Wally choked on a shard of cookie.

"So I threatened him," I added, nonchalant, as if I'd suggested he stop taking shortcuts on mission reports. "Told him I'd release swarms of insects and rats all over the Cave and the Hall of Justice if he didn't cut me a check. And if that failed, I'd tell Diana he was abusing his position and threatening to 'euthanize' me." I shrugged, like confessing to shoplifting a pack of gum.

The room froze—the kind of silence that only follows absurd honesty. M'gann blinked. Robin's pen hung suspended over his notebook. Even Aqualad's practical expression twitched at the corner.

Dinah reached over the table and pinched the bridge of my nose, half-scold, half-amused. "Really? You threatened rats? Dante… you're ridiculous."

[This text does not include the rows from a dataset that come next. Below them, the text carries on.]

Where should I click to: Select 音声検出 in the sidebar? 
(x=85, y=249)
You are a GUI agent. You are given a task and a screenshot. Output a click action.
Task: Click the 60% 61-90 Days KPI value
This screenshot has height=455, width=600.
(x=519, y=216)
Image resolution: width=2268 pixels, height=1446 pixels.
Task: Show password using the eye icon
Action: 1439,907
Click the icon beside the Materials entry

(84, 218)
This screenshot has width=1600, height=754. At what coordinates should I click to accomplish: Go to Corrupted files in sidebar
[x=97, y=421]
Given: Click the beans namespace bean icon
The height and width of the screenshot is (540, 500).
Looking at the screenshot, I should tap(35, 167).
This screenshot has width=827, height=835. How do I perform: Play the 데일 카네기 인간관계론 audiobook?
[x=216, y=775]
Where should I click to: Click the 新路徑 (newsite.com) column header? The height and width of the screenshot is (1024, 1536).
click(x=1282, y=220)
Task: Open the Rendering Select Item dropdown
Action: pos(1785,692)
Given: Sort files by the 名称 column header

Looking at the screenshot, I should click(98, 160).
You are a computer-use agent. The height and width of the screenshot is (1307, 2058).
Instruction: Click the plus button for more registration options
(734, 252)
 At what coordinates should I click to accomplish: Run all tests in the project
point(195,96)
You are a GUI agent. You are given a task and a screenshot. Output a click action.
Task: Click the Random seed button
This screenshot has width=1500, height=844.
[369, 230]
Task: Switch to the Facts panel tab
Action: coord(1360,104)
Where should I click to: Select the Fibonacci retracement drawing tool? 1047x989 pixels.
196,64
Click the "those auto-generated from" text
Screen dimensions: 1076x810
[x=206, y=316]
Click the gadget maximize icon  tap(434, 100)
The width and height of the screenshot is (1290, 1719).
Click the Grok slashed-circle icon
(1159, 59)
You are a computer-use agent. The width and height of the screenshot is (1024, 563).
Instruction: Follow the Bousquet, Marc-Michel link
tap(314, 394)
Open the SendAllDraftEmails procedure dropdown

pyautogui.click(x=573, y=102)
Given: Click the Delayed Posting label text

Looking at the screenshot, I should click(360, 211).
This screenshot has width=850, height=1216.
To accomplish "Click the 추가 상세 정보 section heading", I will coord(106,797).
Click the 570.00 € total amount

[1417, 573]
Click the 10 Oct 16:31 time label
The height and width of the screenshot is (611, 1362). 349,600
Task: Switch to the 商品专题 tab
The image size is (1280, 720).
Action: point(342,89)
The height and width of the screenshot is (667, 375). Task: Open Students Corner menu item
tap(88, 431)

"Ow! D—" I squealed theatrically. "But can you blame me? I'm a parasite. Desperate for money. Not greedy like some corrupt bastards. I prefer to cling to the rich. The League is filthy rich. It's basic survival economics."

Wally's face went four different shades of offended. "You—what? That's messed up. So Batman actually paid you?"

"I do get paid," I said, mouth curving into a smug grin. "Not in coins tossed at my feet like a circus dog. Discreet transfers, trust funds—Batman is a man of many… creative accounting methods. He hates it, but he hates paperwork more. Plus, Diana insists he reimburse discretionary expenses. So yeah. Sucks to be you, Wallace—because I get paid and you don't. Hehe."

"Wow," Wally said flatly, the betrayal of a thousand playgrounds in his voice. "You blackmail the Bat and then laugh about it over M'gann muffins?"

"I negotiate," I corrected. "And M'gann muffins are not to be joked about."

Dinah let out an exasperated laugh and rapped my knuckles with a napkin. "Listen up, little parasite: you don't 'threaten' the team, you don't extort the Watchtower, and you definitely don't make a habit of stirring the pot. If anyone ever finds out what you said, Batman will have you cleaning the sewers with a toothbrush."

"Worth it," I said with a grin so convincing it could have been a weapon. "Also—practical tip: if you ever want a stipend, learn to look like you need one less." I winked at Wally. "Less charm, more files. Or, you know, learn to be terrifyingly competent at a single thing. Works wonders."

Robin, who had been silent through the whole exchange, finally broke down laughing.